→ About this task: Your answer should be the data below, reproduced with nothing changed.

→ Exercise inputs:
==================================================
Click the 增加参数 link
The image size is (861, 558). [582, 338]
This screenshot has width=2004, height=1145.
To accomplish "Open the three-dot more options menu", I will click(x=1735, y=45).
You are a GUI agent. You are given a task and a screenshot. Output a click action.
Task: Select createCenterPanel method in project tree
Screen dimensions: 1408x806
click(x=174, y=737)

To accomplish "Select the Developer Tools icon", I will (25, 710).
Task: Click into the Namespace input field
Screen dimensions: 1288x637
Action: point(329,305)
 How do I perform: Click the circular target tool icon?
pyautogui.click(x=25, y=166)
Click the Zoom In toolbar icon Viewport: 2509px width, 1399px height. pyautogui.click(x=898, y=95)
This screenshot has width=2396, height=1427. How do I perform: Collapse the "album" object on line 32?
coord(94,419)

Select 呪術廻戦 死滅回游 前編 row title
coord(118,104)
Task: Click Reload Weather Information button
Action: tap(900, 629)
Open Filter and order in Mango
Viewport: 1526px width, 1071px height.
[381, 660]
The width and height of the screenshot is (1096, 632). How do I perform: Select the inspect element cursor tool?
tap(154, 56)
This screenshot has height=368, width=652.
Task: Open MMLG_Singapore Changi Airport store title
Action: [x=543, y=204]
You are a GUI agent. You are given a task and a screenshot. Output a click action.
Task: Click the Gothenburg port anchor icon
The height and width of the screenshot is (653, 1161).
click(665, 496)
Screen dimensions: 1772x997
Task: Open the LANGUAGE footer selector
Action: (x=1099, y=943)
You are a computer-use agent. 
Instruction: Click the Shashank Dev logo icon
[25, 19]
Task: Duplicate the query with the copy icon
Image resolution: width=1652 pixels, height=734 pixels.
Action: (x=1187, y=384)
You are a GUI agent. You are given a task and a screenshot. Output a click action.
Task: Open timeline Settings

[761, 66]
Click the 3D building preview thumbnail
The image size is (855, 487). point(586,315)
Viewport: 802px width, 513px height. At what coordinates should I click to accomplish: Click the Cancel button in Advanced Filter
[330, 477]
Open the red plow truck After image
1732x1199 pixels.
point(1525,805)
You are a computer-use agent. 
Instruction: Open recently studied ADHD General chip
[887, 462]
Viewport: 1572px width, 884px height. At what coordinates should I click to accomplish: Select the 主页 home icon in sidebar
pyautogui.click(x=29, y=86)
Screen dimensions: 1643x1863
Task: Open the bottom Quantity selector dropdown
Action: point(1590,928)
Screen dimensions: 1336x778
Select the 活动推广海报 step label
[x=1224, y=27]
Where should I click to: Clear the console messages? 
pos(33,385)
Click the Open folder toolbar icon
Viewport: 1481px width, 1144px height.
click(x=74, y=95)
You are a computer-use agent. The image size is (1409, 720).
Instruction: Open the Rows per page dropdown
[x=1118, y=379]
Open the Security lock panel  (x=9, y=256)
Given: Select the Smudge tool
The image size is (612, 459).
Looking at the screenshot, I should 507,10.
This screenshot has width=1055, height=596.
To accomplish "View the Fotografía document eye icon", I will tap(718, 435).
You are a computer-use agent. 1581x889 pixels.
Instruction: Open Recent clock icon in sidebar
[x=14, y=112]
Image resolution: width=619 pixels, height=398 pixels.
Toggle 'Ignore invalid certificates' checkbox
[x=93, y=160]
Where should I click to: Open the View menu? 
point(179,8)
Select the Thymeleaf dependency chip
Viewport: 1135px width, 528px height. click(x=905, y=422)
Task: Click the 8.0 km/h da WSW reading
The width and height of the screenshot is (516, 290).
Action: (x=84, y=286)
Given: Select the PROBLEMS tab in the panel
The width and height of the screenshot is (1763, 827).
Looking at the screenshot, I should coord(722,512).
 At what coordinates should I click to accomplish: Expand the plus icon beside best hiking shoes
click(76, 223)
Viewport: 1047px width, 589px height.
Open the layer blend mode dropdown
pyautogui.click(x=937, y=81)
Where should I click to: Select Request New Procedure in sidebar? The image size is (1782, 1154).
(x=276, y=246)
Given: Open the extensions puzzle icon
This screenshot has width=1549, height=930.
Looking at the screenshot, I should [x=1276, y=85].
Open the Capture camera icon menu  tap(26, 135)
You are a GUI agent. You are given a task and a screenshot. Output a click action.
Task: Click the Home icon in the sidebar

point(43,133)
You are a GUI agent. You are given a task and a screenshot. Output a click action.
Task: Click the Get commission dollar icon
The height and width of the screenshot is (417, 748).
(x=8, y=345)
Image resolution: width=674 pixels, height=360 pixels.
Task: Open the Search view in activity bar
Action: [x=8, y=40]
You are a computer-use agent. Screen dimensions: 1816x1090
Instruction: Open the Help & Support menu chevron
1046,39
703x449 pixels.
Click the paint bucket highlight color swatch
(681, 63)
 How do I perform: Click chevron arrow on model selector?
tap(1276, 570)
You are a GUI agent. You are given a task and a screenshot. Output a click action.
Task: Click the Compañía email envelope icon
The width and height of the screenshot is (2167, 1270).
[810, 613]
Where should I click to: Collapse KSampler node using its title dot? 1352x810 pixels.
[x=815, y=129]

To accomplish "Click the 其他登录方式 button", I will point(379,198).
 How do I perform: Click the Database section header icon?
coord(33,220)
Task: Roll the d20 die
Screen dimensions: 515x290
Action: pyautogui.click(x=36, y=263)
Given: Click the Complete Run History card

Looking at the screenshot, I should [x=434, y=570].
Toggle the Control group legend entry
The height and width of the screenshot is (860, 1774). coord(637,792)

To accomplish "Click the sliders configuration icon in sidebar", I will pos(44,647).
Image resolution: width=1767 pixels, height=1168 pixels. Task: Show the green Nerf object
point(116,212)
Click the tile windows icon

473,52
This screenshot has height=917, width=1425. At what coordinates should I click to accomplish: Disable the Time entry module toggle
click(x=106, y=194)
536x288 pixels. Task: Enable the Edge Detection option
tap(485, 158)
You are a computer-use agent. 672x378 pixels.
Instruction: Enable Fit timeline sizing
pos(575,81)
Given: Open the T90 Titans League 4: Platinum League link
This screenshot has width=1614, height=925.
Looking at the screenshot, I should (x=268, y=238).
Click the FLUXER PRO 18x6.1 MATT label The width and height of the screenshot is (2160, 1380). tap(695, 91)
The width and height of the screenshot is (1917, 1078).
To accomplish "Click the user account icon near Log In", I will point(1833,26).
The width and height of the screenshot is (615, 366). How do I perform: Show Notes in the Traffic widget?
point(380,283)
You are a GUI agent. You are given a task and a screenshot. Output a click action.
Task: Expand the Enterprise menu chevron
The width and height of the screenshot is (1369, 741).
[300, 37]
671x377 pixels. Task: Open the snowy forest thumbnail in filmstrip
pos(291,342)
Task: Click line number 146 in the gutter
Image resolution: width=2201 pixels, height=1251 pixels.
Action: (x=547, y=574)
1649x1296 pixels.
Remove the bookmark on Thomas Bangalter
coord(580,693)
==================================================
→ Task result:
Click the 增加参数 link
The image size is (861, 558). [582, 338]
This screenshot has width=2004, height=1145.
To accomplish "Open the three-dot more options menu", I will click(x=1735, y=45).
You are a GUI agent. You are given a task and a screenshot. Output a click action.
Task: Select createCenterPanel method in project tree
Screen dimensions: 1408x806
click(x=174, y=737)

To accomplish "Select the Developer Tools icon", I will (25, 710).
Task: Click into the Namespace input field
Screen dimensions: 1288x637
Action: point(329,305)
 How do I perform: Click the circular target tool icon?
pyautogui.click(x=25, y=166)
Click the Zoom In toolbar icon Viewport: 2509px width, 1399px height. pyautogui.click(x=898, y=95)
This screenshot has width=2396, height=1427. How do I perform: Collapse the "album" object on line 32?
coord(94,419)

Select 呪術廻戦 死滅回游 前編 row title
coord(118,104)
Task: Click Reload Weather Information button
Action: tap(900, 629)
Open Filter and order in Mango
Viewport: 1526px width, 1071px height.
[381, 660]
The width and height of the screenshot is (1096, 632). How do I perform: Select the inspect element cursor tool?
tap(154, 56)
This screenshot has height=368, width=652.
Task: Open MMLG_Singapore Changi Airport store title
Action: [x=543, y=204]
You are a GUI agent. You are given a task and a screenshot. Output a click action.
Task: Click the Gothenburg port anchor icon
The height and width of the screenshot is (653, 1161).
click(665, 496)
Screen dimensions: 1772x997
Task: Open the LANGUAGE footer selector
Action: (x=1099, y=943)
You are a computer-use agent. 
Instruction: Click the Shashank Dev logo icon
[25, 19]
Task: Duplicate the query with the copy icon
Image resolution: width=1652 pixels, height=734 pixels.
Action: (x=1187, y=384)
You are a GUI agent. You are given a task and a screenshot. Output a click action.
Task: Open timeline Settings

[761, 66]
Click the 3D building preview thumbnail
The image size is (855, 487). point(586,315)
Viewport: 802px width, 513px height. At what coordinates should I click to accomplish: Click the Cancel button in Advanced Filter
[330, 477]
Open the red plow truck After image
1732x1199 pixels.
point(1525,805)
You are a computer-use agent. 
Instruction: Open recently studied ADHD General chip
[887, 462]
Viewport: 1572px width, 884px height. At what coordinates should I click to accomplish: Select the 主页 home icon in sidebar
pyautogui.click(x=29, y=86)
Screen dimensions: 1643x1863
Task: Open the bottom Quantity selector dropdown
Action: point(1590,928)
Screen dimensions: 1336x778
Select the 活动推广海报 step label
[x=1224, y=27]
Where should I click to: Clear the console messages? 
pos(33,385)
Click the Open folder toolbar icon
Viewport: 1481px width, 1144px height.
click(x=74, y=95)
You are a computer-use agent. The image size is (1409, 720).
Instruction: Open the Rows per page dropdown
[x=1118, y=379]
Open the Security lock panel  (x=9, y=256)
Given: Select the Smudge tool
The image size is (612, 459).
Looking at the screenshot, I should 507,10.
This screenshot has width=1055, height=596.
To accomplish "View the Fotografía document eye icon", I will tap(718, 435).
You are a computer-use agent. 1581x889 pixels.
Instruction: Open Recent clock icon in sidebar
[x=14, y=112]
Image resolution: width=619 pixels, height=398 pixels.
Toggle 'Ignore invalid certificates' checkbox
[x=93, y=160]
Where should I click to: Open the View menu? 
point(179,8)
Select the Thymeleaf dependency chip
Viewport: 1135px width, 528px height. click(x=905, y=422)
Task: Click the 8.0 km/h da WSW reading
The width and height of the screenshot is (516, 290).
Action: (x=84, y=286)
Given: Select the PROBLEMS tab in the panel
The width and height of the screenshot is (1763, 827).
Looking at the screenshot, I should coord(722,512).
 At what coordinates should I click to accomplish: Expand the plus icon beside best hiking shoes
click(76, 223)
Viewport: 1047px width, 589px height.
Open the layer blend mode dropdown
pyautogui.click(x=937, y=81)
Where should I click to: Select Request New Procedure in sidebar? The image size is (1782, 1154).
(x=276, y=246)
Given: Open the extensions puzzle icon
This screenshot has width=1549, height=930.
Looking at the screenshot, I should [x=1276, y=85].
Open the Capture camera icon menu  tap(26, 135)
You are a GUI agent. You are given a task and a screenshot. Output a click action.
Task: Click the Home icon in the sidebar

point(43,133)
You are a GUI agent. You are given a task and a screenshot. Output a click action.
Task: Click the Get commission dollar icon
The height and width of the screenshot is (417, 748).
(x=8, y=345)
Image resolution: width=674 pixels, height=360 pixels.
Task: Open the Search view in activity bar
Action: [x=8, y=40]
You are a computer-use agent. Screen dimensions: 1816x1090
Instruction: Open the Help & Support menu chevron
1046,39
703x449 pixels.
Click the paint bucket highlight color swatch
(681, 63)
 How do I perform: Click chevron arrow on model selector?
tap(1276, 570)
You are a GUI agent. You are given a task and a screenshot. Output a click action.
Task: Click the Compañía email envelope icon
The width and height of the screenshot is (2167, 1270).
[810, 613]
Where should I click to: Collapse KSampler node using its title dot? 1352x810 pixels.
[x=815, y=129]

To accomplish "Click the 其他登录方式 button", I will point(379,198).
 How do I perform: Click the Database section header icon?
coord(33,220)
Task: Roll the d20 die
Screen dimensions: 515x290
Action: pyautogui.click(x=36, y=263)
Given: Click the Complete Run History card

Looking at the screenshot, I should [x=434, y=570].
Toggle the Control group legend entry
The height and width of the screenshot is (860, 1774). coord(637,792)

To accomplish "Click the sliders configuration icon in sidebar", I will pos(44,647).
Image resolution: width=1767 pixels, height=1168 pixels. Task: Show the green Nerf object
point(116,212)
Click the tile windows icon

473,52
This screenshot has height=917, width=1425. At what coordinates should I click to accomplish: Disable the Time entry module toggle
click(x=106, y=194)
536x288 pixels. Task: Enable the Edge Detection option
tap(485, 158)
You are a computer-use agent. 672x378 pixels.
Instruction: Enable Fit timeline sizing
pos(575,81)
Given: Open the T90 Titans League 4: Platinum League link
This screenshot has width=1614, height=925.
Looking at the screenshot, I should (x=268, y=238).
Click the FLUXER PRO 18x6.1 MATT label The width and height of the screenshot is (2160, 1380). tap(695, 91)
The width and height of the screenshot is (1917, 1078).
To accomplish "Click the user account icon near Log In", I will point(1833,26).
The width and height of the screenshot is (615, 366). How do I perform: Show Notes in the Traffic widget?
point(380,283)
You are a GUI agent. You are given a task and a screenshot. Output a click action.
Task: Expand the Enterprise menu chevron
The width and height of the screenshot is (1369, 741).
[300, 37]
671x377 pixels. Task: Open the snowy forest thumbnail in filmstrip
pos(291,342)
Task: Click line number 146 in the gutter
Image resolution: width=2201 pixels, height=1251 pixels.
Action: (x=547, y=574)
1649x1296 pixels.
Remove the bookmark on Thomas Bangalter
coord(580,693)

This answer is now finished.